→ **What you have to do**:
Scan the records for the word "lookup". Report each line where it occurs.

→ **Material supplied**:
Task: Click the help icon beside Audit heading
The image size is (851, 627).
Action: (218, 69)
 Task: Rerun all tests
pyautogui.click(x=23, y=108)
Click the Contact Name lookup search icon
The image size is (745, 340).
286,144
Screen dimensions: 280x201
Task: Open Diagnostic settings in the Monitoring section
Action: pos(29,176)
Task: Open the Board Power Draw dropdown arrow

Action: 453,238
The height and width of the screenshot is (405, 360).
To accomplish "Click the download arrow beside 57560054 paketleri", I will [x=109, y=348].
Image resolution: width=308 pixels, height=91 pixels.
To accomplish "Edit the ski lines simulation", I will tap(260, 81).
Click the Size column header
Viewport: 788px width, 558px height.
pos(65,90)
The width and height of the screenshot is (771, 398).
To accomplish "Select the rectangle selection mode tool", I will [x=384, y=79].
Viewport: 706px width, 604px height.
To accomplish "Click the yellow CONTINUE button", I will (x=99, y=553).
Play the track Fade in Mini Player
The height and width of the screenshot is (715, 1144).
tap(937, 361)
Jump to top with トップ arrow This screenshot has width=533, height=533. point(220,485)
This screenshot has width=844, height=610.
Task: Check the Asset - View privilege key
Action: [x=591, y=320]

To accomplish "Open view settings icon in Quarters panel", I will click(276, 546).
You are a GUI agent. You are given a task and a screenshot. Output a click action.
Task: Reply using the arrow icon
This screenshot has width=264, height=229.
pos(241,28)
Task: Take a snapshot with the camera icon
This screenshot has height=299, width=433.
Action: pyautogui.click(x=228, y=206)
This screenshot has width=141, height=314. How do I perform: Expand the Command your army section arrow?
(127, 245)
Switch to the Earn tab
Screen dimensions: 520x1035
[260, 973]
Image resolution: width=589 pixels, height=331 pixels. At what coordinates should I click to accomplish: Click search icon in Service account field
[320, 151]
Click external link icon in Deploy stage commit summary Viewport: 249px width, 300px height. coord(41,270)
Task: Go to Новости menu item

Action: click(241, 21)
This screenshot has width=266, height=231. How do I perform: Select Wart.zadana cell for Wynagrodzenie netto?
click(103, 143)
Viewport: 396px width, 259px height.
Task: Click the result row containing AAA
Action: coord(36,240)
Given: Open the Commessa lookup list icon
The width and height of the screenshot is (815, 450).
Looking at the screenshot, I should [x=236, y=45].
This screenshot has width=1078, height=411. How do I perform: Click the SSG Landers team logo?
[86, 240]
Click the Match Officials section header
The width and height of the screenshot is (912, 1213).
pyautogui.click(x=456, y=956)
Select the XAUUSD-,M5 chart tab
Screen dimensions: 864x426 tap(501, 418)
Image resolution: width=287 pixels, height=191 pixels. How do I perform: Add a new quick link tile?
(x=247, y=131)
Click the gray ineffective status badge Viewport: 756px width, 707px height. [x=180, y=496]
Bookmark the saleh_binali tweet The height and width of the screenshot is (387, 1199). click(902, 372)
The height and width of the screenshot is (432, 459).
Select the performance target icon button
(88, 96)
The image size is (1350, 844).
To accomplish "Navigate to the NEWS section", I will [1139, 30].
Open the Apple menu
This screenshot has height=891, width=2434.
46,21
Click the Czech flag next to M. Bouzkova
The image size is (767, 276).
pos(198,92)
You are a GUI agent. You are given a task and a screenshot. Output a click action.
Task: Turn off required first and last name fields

→ **Your solution**:
Click the Contact Name lookup search icon
Given: Open the Commessa lookup list icon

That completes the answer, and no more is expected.